[Data]

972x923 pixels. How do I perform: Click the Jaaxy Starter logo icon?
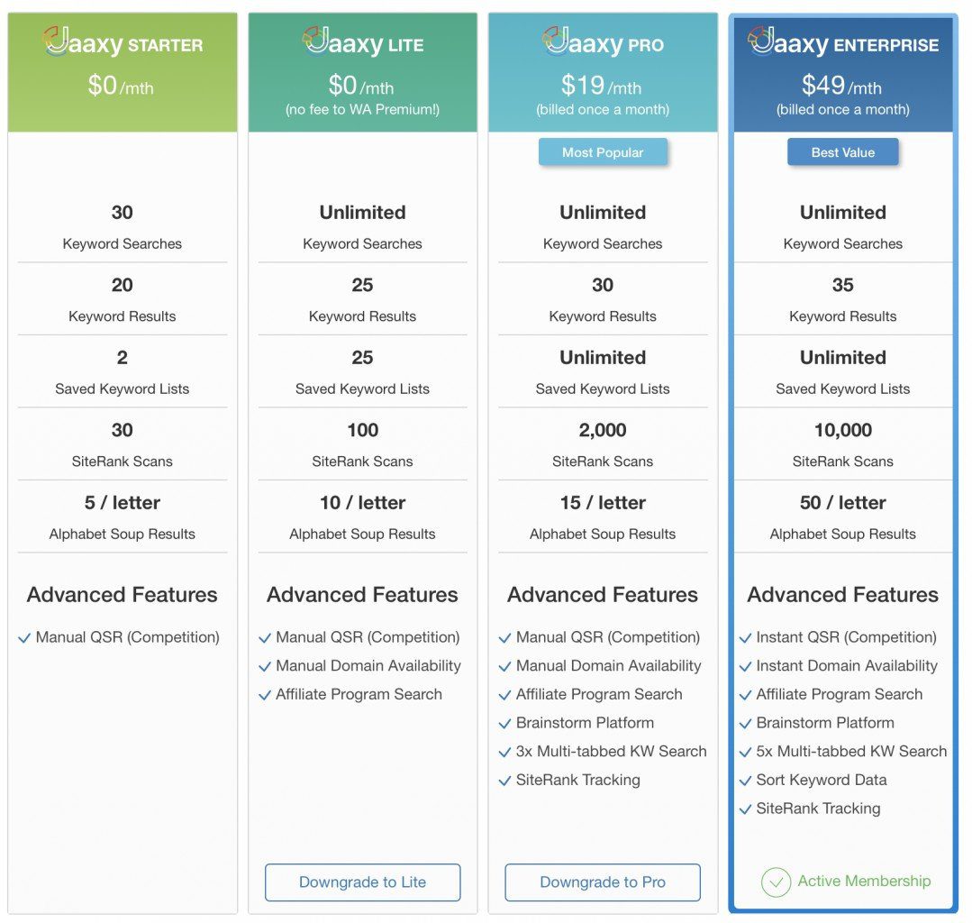(x=56, y=41)
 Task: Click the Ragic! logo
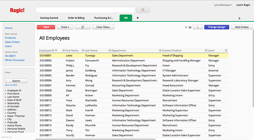(17, 10)
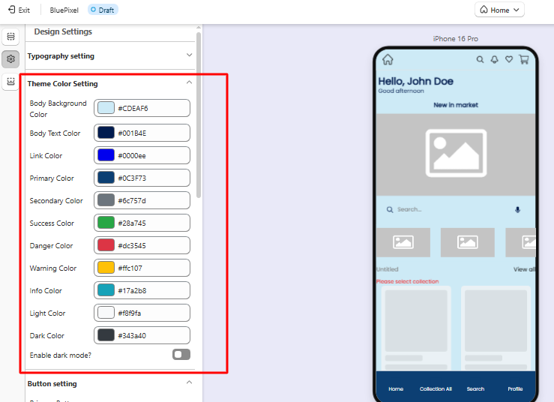Tap the notification bell in phone preview
This screenshot has height=402, width=554.
tap(494, 60)
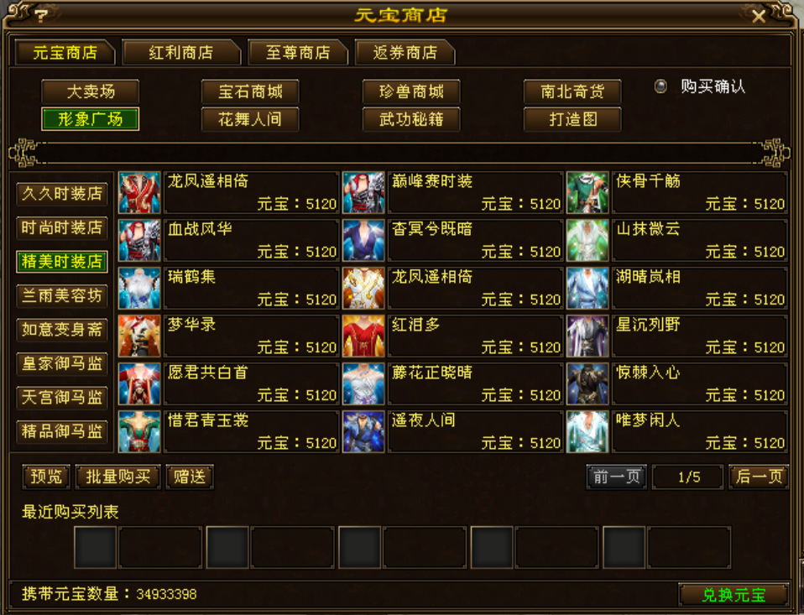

[/Data]

• **Work item**
The answer should be the records above, unchanged, with the pictures omitted.

• **Solution for this problem**
972x923 pixels. How do I perform: Click the Jaaxy Starter logo icon?
(x=56, y=41)
 Task: Click the Ragic! logo
(17, 10)
Tap the notification bell in phone preview
This screenshot has height=402, width=554.
tap(494, 60)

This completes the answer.